What exactly is expected of you?
To manage your manager’s expectations, you first have to know precisely what is expected of you.
The very first step is that you have a job description that covers all of the skills and tasks that your boss requires of you, this, unfortunately, is very very rare! Job descriptions for assistants are sketchy at best and often have a phrase such as ‘and anything else that might be needed’ or ‘and ad hoc duties’.
If you have a detailed job spec, this will work in your favour. If not, it is worth asking your manager if you can flesh out a few more specific tasks. Do this tomorrow, don’t wait for your next performance review.
Communication will always be key!
As I’ve always said communicating with your manager is key to EVERYTHING!
It is especially important when it comes to managing expectations. You must have regular and face to face contact with your manager. If you do not, it really will jeopardise your working relationship because how will you know what your boss is thinking and what is expected of you?
A continual dialogue is so meaningful.
Don’t make the mistake that you and your manager are on the same page! It’s hard enough being on the same page with your friends and family, let alone your work colleagues!
The only way you can ensure you understand what your boss wants from you is to continuously communicate with them and have an open and honest dialogue. It is in your best interest to understand their priorities and align your goals with theirs.
What are the specifics?
So your manager has given you a project, you will need to know the specifics so that you can deliver what is expected. Make sure you ask them the following:
- What are the objectives of this project?
- Is it an ongoing project, or is there a deadline for success?
- If you have a deadline, is it realistic?

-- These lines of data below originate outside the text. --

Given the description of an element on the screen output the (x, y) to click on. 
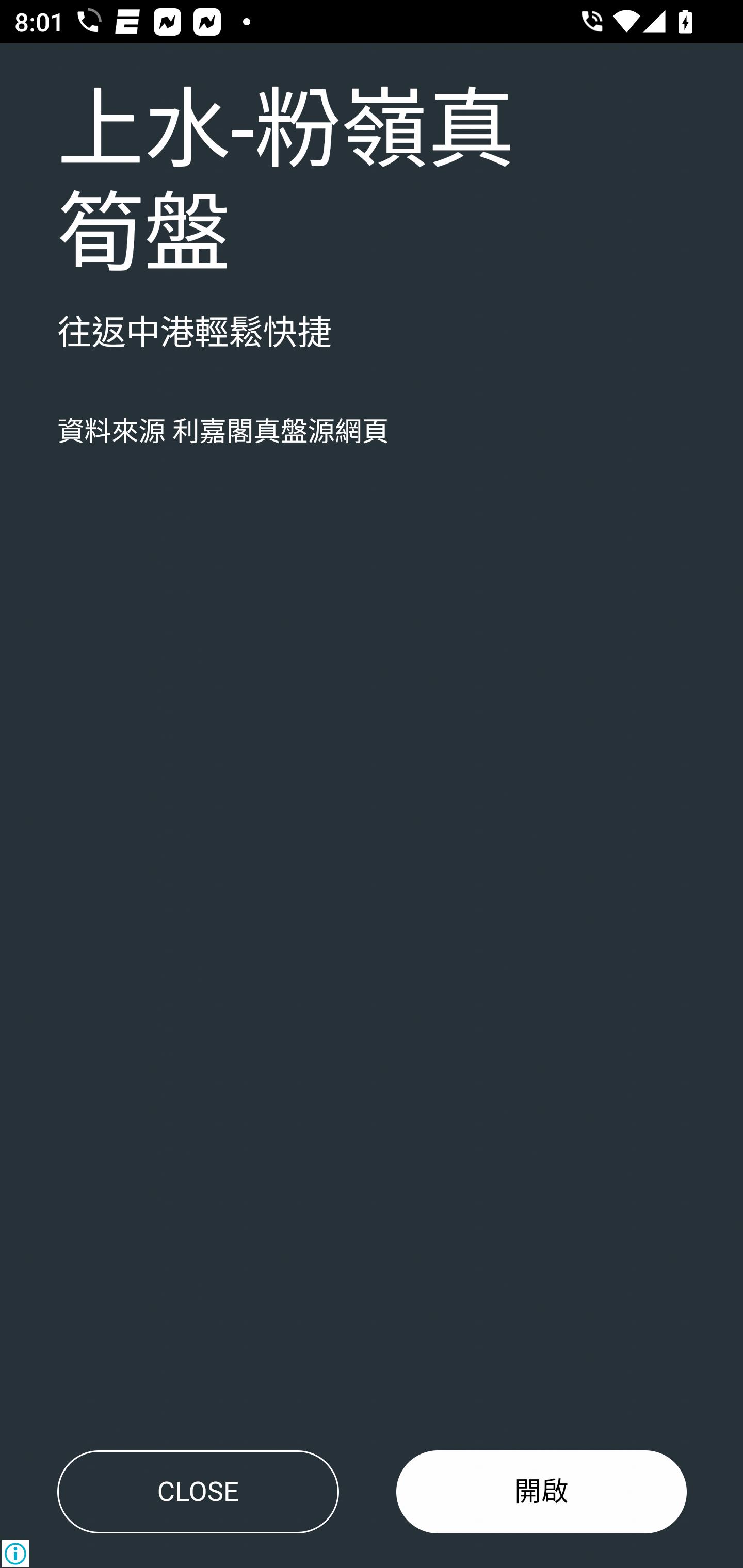
上水-粉嶺真 筍盤 上水-粉嶺真 筍盤 (285, 182)
往返中港輕鬆快捷 (194, 333)
資料來源 利嘉閣真盤源網頁 (222, 432)
CLOSE (197, 1491)
開啟 (541, 1491)
Given the description of an element on the screen output the (x, y) to click on. 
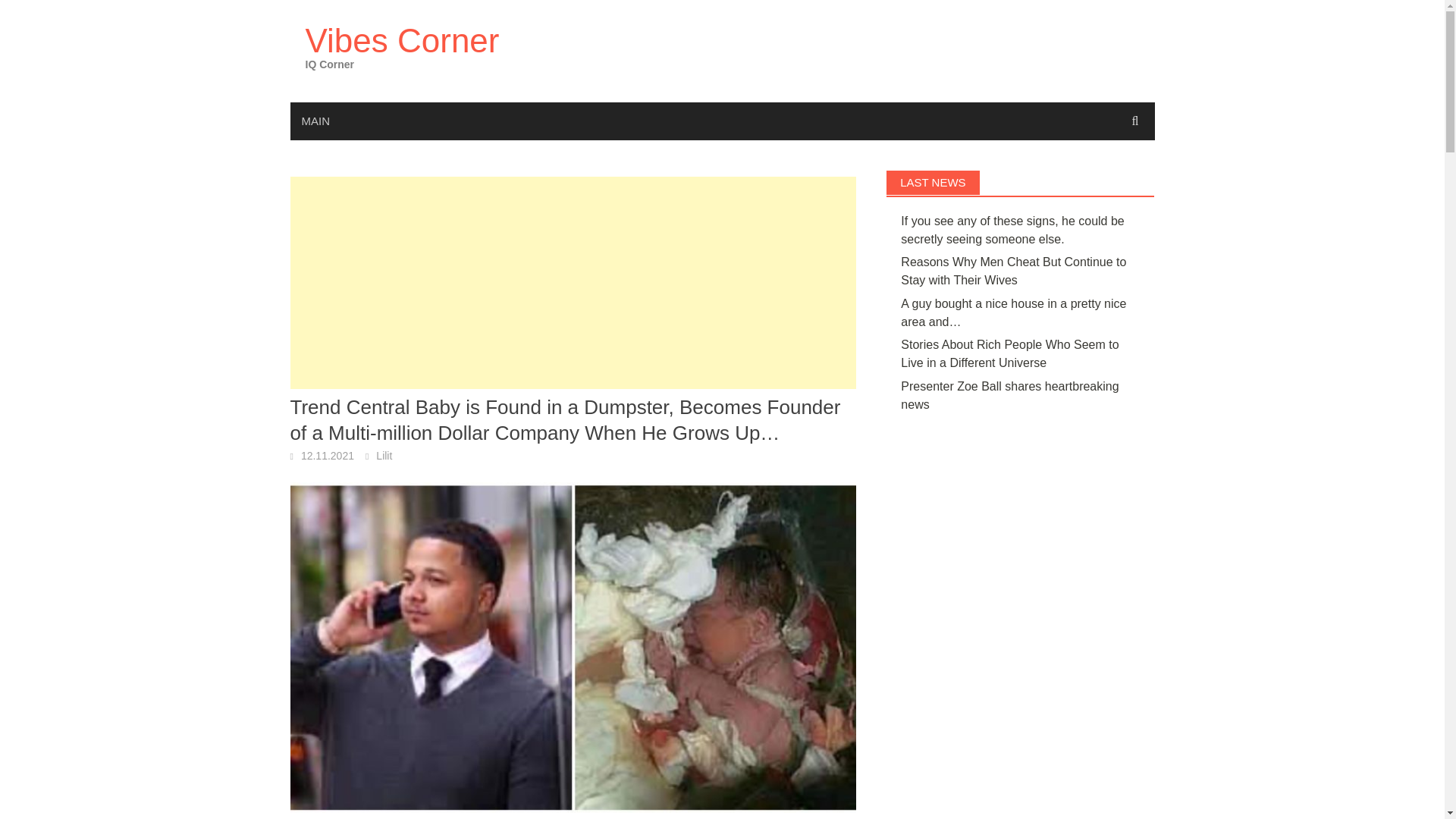
12.11.2021 (327, 455)
Reasons Why Men Cheat But Continue to Stay with Their Wives (1013, 270)
MAIN (314, 121)
Presenter Zoe Ball shares heartbreaking news (1009, 395)
Vibes Corner (401, 40)
Advertisement (572, 282)
Lilit (383, 455)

- What are you being judged on here?
Don’t let your manager get away with vague instructions.
This is so important because it is so easy for them to do. You are there to support them so they may spend less time explaining what they need from you than they would do with your colleagues.
Always define the specifics back to your manager (either with a follow-up email or during the initial project conversation).
With long term tasks, such as scheduling or email management, do the same thing, define exactly how they want you to manage their correspondence and calendar.
Again have this conversation immediately if you haven’t already – how else do you know if you are meeting their expectations? If you have been working with your manager for a while, it is always worth having a review meeting to suggest new ways of working and any best practice you have picked up from colleagues or previous roles you’ve been in.
Suggest this to your manager and work in ways to ask precisely what their expectations are!
Evaluate and Re-evaluate!
During your working day, it is always worthwhile keeping your manager in the loop. Let them know if you have hit any obstacles, what you are doing to overcome them and any progress you have made. Adjust what is required of you depending on the feedback you receive from your manager.
Don’t always seek approval but do evaluate their expectations based on the everyday conversations that you have.
Invest in your relationship
Again this is something I’ve mentioned in previous posts. It is the case that the better your relationship, the easier it is to manage your boss’s expectations.
Invest time in getting to know each other, go out for the occasional coffee and do ask about their life outside of work. Also, appreciate their sense of humour and laugh at the occasional joke (even if you have to force yourself!)
Are the expectations realistic?
This is when having a good relationship with your manager comes into its own because it can be hard to speak up when expectations of you are unrealistic. You must stand up for yourself. It might feel uncomfortable, to begin with, but it will ultimately help.
You don’t want to fail in meeting their expectations because you haven’t been honest with them. If you do have concerns that you won’t be able to meet deadlines, plan an alternative approach and discuss that with your manager. Don’t bury your head in the sand and hope to get through everything.
Also, think about the best time to raise your concerns. Having an awareness of their moods through the day will help you pick a good point to discuss any issues with them.
Have a contingency plan
I know this can be difficult with all of the work that most of us have to get through in a day, but I do think it is worthwhile having a little contingency time in place every day so that you can manage any urgent requests that come from your boss.
If you can drop everything and help them immediately, you will exceed their expectations. If that contingency time isn’t used, then you have some extra time to play with each day, yay!
Proactivity will always be a central skill for assistants, and again it is imperative when you want to exceed expectations. Do be self-motivated and go the extra mile for your manager.
Be helpful and easy to work with.
One little tip is always to ask your manager if there is anything more you can do for them before you go home at the end of a working day.
It is an excellent way of showing that you are thinking of them when you are thinking about going home. If there is anything they need you to do at least they have delegated it and you can deal with the request first thing in the morning. Do think to yourself ‘what can I do today that will make my boss’s job easier’.
You want your boss to have high expectations!
There is nothing worse than having a manager that doesn’t expect much from their assistant. Trust me; it is like an uphill battle trying to convince them you can do more. Having a boss that expects great things from you means that you can perform to a higher level and you can excel in the role.